───── Data for this task

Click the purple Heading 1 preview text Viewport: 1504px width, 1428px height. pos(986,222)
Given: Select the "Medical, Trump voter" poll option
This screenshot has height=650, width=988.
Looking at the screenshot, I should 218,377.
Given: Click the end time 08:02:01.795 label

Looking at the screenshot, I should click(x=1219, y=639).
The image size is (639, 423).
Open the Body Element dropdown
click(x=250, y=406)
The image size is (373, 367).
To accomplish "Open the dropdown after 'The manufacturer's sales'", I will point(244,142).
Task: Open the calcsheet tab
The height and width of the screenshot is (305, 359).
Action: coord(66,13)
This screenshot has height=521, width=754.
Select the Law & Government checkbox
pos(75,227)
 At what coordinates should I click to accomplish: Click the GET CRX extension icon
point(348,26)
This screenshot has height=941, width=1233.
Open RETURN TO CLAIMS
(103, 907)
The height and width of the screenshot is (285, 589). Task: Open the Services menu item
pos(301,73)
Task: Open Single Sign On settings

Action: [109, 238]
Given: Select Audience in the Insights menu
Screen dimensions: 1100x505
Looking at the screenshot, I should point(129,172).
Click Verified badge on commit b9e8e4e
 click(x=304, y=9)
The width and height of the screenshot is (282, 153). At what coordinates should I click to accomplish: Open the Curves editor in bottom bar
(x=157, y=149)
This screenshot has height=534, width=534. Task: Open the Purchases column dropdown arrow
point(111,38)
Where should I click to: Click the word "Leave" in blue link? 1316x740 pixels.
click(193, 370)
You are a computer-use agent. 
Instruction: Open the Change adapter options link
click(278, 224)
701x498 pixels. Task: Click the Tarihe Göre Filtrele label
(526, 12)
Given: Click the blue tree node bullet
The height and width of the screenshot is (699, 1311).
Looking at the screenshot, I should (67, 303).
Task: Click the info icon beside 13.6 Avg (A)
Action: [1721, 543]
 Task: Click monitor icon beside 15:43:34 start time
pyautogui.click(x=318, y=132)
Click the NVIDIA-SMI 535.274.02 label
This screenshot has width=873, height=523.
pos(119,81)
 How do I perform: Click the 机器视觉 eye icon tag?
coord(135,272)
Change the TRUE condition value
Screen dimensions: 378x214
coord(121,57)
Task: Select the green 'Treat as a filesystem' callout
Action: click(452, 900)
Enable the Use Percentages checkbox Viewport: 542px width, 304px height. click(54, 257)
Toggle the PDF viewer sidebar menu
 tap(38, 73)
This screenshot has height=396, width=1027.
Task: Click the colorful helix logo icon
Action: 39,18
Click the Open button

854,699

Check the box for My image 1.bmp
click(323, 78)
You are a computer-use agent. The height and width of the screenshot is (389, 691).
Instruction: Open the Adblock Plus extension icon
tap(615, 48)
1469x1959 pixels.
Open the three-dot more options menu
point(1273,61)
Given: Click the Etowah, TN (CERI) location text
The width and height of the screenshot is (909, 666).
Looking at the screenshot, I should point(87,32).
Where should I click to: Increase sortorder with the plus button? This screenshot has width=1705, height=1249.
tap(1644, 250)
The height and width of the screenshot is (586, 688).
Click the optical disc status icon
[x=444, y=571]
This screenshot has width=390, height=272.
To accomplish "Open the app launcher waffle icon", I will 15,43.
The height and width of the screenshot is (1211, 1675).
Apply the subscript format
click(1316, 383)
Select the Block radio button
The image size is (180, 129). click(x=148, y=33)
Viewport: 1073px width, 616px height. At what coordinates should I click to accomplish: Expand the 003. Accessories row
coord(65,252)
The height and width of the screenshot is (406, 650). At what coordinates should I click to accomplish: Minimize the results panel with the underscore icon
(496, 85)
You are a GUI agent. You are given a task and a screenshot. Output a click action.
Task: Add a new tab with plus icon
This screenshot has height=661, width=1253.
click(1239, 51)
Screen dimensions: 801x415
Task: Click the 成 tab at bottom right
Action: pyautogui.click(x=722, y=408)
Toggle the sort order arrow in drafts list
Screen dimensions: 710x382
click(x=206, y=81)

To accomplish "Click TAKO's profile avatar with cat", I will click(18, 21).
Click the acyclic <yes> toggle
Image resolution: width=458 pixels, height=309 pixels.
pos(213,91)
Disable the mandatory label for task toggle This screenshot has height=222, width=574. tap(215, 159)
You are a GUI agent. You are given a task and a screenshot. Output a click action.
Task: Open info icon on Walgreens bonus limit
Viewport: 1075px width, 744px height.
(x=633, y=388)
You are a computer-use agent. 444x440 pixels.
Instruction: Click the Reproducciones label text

──────────

State how many lines of the records contain the string "Select", giving only the number. Case counts.

Problem solution: 5